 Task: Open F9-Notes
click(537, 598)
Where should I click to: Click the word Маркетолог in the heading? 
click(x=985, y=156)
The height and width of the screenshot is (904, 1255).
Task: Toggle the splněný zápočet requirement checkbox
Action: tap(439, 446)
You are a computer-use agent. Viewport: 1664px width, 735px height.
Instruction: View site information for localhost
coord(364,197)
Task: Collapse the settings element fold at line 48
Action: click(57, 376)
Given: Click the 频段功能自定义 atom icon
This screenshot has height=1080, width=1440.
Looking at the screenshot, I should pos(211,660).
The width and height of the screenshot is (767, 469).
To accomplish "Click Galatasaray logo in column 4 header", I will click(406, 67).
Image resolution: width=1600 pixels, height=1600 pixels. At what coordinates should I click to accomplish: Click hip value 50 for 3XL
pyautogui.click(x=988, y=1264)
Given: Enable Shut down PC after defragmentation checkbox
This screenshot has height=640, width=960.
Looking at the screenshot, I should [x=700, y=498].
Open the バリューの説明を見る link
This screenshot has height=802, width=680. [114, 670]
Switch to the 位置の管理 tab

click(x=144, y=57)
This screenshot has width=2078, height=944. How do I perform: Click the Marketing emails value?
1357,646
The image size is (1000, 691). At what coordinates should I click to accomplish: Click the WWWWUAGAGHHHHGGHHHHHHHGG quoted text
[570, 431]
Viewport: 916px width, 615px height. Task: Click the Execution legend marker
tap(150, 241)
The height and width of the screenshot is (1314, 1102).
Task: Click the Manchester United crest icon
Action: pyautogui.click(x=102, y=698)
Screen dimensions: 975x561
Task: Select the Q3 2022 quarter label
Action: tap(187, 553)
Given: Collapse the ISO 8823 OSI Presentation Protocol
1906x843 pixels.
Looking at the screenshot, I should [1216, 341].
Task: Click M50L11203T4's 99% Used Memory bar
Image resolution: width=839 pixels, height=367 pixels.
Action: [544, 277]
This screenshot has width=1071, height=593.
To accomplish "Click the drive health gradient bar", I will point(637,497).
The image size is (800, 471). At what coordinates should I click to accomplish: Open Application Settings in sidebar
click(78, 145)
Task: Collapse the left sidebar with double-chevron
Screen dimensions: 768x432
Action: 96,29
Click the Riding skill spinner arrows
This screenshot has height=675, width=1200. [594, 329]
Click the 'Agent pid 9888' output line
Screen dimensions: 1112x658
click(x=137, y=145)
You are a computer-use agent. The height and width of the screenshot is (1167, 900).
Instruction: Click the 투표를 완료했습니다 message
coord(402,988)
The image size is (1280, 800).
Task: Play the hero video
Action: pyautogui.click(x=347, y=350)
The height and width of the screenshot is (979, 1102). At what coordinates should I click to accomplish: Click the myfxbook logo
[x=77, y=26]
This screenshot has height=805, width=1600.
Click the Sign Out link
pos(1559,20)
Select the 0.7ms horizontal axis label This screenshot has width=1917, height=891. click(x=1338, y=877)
****
Retype the data in full, precisely as given.

 Task: Open F9-Notes
click(537, 598)
Where should I click to: Click the word Маркетолог in the heading? 
click(x=985, y=156)
The height and width of the screenshot is (904, 1255).
Task: Toggle the splněný zápočet requirement checkbox
Action: tap(439, 446)
You are a computer-use agent. Viewport: 1664px width, 735px height.
Instruction: View site information for localhost
coord(364,197)
Task: Collapse the settings element fold at line 48
Action: click(57, 376)
Given: Click the 频段功能自定义 atom icon
This screenshot has height=1080, width=1440.
Looking at the screenshot, I should pos(211,660).
The width and height of the screenshot is (767, 469).
To accomplish "Click Galatasaray logo in column 4 header", I will click(406, 67).
Image resolution: width=1600 pixels, height=1600 pixels. At what coordinates should I click to accomplish: Click hip value 50 for 3XL
pyautogui.click(x=988, y=1264)
Given: Enable Shut down PC after defragmentation checkbox
This screenshot has height=640, width=960.
Looking at the screenshot, I should [x=700, y=498].
Open the バリューの説明を見る link
This screenshot has height=802, width=680. [114, 670]
Switch to the 位置の管理 tab

click(x=144, y=57)
This screenshot has width=2078, height=944. How do I perform: Click the Marketing emails value?
1357,646
The image size is (1000, 691). At what coordinates should I click to accomplish: Click the WWWWUAGAGHHHHGGHHHHHHHGG quoted text
[570, 431]
Viewport: 916px width, 615px height. Task: Click the Execution legend marker
tap(150, 241)
The height and width of the screenshot is (1314, 1102).
Task: Click the Manchester United crest icon
Action: pyautogui.click(x=102, y=698)
Screen dimensions: 975x561
Task: Select the Q3 2022 quarter label
Action: tap(187, 553)
Given: Collapse the ISO 8823 OSI Presentation Protocol
1906x843 pixels.
Looking at the screenshot, I should [1216, 341].
Task: Click M50L11203T4's 99% Used Memory bar
Image resolution: width=839 pixels, height=367 pixels.
Action: [544, 277]
This screenshot has width=1071, height=593.
To accomplish "Click the drive health gradient bar", I will point(637,497).
The image size is (800, 471). At what coordinates should I click to accomplish: Open Application Settings in sidebar
click(78, 145)
Task: Collapse the left sidebar with double-chevron
Screen dimensions: 768x432
Action: 96,29
Click the Riding skill spinner arrows
This screenshot has height=675, width=1200. [594, 329]
Click the 'Agent pid 9888' output line
Screen dimensions: 1112x658
click(x=137, y=145)
You are a computer-use agent. The height and width of the screenshot is (1167, 900).
Instruction: Click the 투표를 완료했습니다 message
coord(402,988)
The image size is (1280, 800).
Task: Play the hero video
Action: pyautogui.click(x=347, y=350)
The height and width of the screenshot is (979, 1102). At what coordinates should I click to accomplish: Click the myfxbook logo
[x=77, y=26]
This screenshot has height=805, width=1600.
Click the Sign Out link
pos(1559,20)
Select the 0.7ms horizontal axis label This screenshot has width=1917, height=891. click(x=1338, y=877)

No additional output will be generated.